According to Reuters, the breach is the largest this year and one of the top five to date, based on the number of records compromised. Under Armour released a statement on March 29,2018, saying it is working with data security firms and law enforcement, but did not provide details on how the hackers got into the network or extracted the data. While the breach did not include financial data, stolen email addresses can be valuable to cyber criminals.
Under Armor wrote in an alert on its website that it will require MyFitnessPal users to change their passwords, and it urged users to do so immediately. “We continue to monitor for suspicious activity and to coordinate with law enforcement authorities,” the company’s statement said adding that it was bolstering systems that detect and prevent unauthorized access to user information. The company’s initial statement said it started notifying users of the breach on Thursday, four days after it first learned of the incident. Under Armour bought MyFitnessPal in 2015 for $475 million. According to Reuters, It is part of the company’s connected fitness division, whose revenue last year accounted for 1.8 percent of Under Armour’s $5 billion in total sales.

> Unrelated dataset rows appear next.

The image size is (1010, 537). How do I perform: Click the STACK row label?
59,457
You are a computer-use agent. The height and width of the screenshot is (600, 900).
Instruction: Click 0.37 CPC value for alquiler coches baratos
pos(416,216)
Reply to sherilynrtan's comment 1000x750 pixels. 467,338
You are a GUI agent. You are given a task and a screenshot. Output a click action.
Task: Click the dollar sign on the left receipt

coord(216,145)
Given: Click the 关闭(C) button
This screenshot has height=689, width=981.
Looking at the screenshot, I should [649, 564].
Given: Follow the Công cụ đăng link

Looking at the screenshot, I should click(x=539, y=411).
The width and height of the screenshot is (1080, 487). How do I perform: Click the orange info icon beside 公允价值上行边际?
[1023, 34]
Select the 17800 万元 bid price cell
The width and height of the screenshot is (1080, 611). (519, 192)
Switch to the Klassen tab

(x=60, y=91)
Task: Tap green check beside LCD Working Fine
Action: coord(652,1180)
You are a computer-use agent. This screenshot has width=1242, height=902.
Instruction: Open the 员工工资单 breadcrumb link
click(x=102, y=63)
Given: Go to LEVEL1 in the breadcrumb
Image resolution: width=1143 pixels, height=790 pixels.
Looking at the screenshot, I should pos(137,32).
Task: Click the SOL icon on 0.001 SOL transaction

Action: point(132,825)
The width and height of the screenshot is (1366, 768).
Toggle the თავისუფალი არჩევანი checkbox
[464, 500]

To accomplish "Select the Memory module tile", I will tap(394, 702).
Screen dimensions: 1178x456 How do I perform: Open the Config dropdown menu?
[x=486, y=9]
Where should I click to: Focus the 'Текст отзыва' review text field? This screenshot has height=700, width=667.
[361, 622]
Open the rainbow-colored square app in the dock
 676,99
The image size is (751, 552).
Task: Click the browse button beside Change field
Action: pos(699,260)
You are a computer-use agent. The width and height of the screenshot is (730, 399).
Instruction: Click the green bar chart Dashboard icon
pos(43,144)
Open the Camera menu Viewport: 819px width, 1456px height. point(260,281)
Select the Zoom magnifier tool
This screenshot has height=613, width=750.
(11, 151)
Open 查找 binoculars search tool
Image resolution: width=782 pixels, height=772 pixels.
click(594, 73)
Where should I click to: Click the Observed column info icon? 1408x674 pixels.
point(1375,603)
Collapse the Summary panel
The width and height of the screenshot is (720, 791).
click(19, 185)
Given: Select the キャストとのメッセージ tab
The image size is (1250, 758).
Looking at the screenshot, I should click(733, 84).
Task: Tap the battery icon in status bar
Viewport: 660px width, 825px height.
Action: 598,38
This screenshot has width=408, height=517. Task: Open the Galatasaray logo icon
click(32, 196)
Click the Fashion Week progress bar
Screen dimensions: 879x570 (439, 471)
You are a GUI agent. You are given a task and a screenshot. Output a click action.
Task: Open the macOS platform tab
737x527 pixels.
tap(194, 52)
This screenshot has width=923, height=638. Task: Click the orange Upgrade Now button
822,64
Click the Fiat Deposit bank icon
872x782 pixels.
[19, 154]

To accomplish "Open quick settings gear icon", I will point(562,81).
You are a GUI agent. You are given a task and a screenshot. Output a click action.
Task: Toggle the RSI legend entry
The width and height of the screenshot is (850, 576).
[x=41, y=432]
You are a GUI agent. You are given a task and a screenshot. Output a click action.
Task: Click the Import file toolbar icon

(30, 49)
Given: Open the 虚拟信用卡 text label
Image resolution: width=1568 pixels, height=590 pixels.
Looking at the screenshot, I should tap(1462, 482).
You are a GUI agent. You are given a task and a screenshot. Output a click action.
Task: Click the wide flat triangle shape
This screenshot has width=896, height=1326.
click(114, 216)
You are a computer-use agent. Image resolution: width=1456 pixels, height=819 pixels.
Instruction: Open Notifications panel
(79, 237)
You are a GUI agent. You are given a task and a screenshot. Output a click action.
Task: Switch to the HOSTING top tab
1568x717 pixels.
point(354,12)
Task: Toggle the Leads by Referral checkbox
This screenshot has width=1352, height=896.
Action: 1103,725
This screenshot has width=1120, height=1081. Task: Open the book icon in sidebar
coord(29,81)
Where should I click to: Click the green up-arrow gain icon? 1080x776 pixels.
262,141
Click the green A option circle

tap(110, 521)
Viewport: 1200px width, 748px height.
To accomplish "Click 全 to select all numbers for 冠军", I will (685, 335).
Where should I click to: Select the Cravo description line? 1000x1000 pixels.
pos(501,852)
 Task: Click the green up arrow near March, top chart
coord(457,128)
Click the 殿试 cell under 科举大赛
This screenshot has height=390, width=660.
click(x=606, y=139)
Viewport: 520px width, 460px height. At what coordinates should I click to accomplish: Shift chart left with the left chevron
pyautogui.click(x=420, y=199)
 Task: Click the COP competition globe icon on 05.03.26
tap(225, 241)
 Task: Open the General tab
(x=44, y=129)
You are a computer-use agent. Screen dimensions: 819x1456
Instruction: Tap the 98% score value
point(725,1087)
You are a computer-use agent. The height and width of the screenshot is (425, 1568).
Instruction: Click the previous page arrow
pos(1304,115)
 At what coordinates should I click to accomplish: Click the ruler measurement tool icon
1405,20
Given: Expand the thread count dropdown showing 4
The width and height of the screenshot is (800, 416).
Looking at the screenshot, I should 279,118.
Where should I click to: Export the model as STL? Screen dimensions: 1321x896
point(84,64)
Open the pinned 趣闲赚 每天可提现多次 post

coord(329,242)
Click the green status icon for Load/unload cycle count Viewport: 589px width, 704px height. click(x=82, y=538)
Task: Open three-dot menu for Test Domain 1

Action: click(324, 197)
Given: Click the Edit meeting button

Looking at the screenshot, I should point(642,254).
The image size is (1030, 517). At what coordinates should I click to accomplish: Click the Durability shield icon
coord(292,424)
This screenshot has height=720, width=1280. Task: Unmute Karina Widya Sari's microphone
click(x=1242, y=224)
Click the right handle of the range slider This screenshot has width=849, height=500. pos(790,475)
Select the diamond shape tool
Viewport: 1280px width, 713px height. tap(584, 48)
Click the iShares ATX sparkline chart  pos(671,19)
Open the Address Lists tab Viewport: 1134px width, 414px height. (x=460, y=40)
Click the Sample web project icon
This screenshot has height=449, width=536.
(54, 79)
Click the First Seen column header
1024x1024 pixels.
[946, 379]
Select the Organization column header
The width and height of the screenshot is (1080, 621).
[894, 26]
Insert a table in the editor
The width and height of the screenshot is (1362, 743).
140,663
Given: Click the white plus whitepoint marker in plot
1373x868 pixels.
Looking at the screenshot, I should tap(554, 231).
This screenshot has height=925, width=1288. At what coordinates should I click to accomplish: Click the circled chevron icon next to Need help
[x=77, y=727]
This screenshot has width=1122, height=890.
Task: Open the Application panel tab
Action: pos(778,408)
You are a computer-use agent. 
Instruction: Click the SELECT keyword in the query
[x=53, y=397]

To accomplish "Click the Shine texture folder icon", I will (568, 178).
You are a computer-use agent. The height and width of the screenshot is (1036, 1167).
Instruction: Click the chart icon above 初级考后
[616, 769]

According to the New York Post, the best news from the breach is that Under Armour stored user passwords that were hashed, rather than the more easily hackable plain-text passwords. That will make it more difficult for attackers to find the plain-text passwords, although it’s still possible. The biggest risk with a data breach such as this isn’t necessarily the immediate information that’s compromised, but rather what the username/password combos could give access to. Users have a habit of reusing usernames and passwords across websites, so a breach of MyFitnessPal could easily lead to bank accounts or any amount of sensitive information. MyFitnessPal users will likely want to change their passwords for the platform as well as any other accounts or websites that share the same password.